Problem details:
Every line in the records below between the one holding "Shipping (30, 583)" and the one holding "02-2809-1908 (82, 2203)", inclusive, is to be set down exactly; all other lines are to be left out.

Records for the exercise:
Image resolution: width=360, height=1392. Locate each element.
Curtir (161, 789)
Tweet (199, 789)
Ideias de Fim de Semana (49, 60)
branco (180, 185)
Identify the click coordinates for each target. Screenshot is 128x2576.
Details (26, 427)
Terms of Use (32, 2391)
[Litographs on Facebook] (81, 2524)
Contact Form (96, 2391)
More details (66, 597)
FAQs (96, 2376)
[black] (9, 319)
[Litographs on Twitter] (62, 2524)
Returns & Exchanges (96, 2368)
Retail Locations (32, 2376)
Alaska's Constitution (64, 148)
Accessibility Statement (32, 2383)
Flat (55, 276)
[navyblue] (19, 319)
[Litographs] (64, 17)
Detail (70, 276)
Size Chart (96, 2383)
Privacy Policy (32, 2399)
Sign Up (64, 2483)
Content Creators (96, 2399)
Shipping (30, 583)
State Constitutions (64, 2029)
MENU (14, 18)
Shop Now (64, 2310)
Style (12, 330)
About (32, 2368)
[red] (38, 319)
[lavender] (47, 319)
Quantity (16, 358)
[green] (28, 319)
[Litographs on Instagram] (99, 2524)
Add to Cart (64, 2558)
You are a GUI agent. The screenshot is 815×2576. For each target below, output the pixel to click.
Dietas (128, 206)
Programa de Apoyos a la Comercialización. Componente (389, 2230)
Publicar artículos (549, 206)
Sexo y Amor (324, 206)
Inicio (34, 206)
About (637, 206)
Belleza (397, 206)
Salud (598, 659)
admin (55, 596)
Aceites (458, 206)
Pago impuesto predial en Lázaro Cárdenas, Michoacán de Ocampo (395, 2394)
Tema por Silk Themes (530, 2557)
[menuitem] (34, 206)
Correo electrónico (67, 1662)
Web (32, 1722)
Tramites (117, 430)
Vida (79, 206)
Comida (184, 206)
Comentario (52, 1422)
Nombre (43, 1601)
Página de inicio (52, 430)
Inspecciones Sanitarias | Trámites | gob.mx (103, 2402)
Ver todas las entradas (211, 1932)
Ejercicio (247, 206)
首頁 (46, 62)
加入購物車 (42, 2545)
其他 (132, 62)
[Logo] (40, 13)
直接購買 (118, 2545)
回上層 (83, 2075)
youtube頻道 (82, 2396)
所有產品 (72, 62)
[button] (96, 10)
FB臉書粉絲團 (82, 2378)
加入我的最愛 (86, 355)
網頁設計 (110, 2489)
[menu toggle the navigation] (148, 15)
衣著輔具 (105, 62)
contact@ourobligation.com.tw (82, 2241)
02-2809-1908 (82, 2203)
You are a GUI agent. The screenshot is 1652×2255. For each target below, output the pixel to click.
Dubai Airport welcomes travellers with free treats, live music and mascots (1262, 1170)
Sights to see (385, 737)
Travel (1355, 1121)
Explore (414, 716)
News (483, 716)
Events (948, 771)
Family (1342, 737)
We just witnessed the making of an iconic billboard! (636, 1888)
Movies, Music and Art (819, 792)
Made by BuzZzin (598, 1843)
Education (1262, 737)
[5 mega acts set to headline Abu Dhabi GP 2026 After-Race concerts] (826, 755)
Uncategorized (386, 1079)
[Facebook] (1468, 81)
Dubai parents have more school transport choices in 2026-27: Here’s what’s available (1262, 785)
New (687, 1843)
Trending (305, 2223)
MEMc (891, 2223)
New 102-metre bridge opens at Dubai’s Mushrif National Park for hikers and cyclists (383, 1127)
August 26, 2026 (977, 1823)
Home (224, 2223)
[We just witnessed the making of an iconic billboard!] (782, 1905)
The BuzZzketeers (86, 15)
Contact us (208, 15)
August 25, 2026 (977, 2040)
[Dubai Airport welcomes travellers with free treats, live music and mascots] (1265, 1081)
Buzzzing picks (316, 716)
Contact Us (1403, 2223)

Task solution:
Shipping (30, 583)
State Constitutions (64, 2029)
MENU (14, 18)
Shop Now (64, 2310)
Style (12, 330)
About (32, 2368)
[red] (38, 319)
[lavender] (47, 319)
Quantity (16, 358)
[green] (28, 319)
[Litographs on Instagram] (99, 2524)
Add to Cart (64, 2558)
You are a GUI agent. The screenshot is 815×2576. For each target below, output the pixel to click.
Dietas (128, 206)
Programa de Apoyos a la Comercialización. Componente (389, 2230)
Publicar artículos (549, 206)
Sexo y Amor (324, 206)
Inicio (34, 206)
About (637, 206)
Belleza (397, 206)
Salud (598, 659)
admin (55, 596)
Aceites (458, 206)
Pago impuesto predial en Lázaro Cárdenas, Michoacán de Ocampo (395, 2394)
Tema por Silk Themes (530, 2557)
[menuitem] (34, 206)
Correo electrónico (67, 1662)
Web (32, 1722)
Tramites (117, 430)
Vida (79, 206)
Comida (184, 206)
Comentario (52, 1422)
Nombre (43, 1601)
Página de inicio (52, 430)
Inspecciones Sanitarias | Trámites | gob.mx (103, 2402)
Ver todas las entradas (211, 1932)
Ejercicio (247, 206)
首頁 (46, 62)
加入購物車 (42, 2545)
其他 (132, 62)
[Logo] (40, 13)
直接購買 (118, 2545)
回上層 (83, 2075)
youtube頻道 (82, 2396)
所有產品 (72, 62)
[button] (96, 10)
FB臉書粉絲團 (82, 2378)
加入我的最愛 (86, 355)
網頁設計 (110, 2489)
[menu toggle the navigation] (148, 15)
衣著輔具 (105, 62)
contact@ourobligation.com.tw (82, 2241)
02-2809-1908 (82, 2203)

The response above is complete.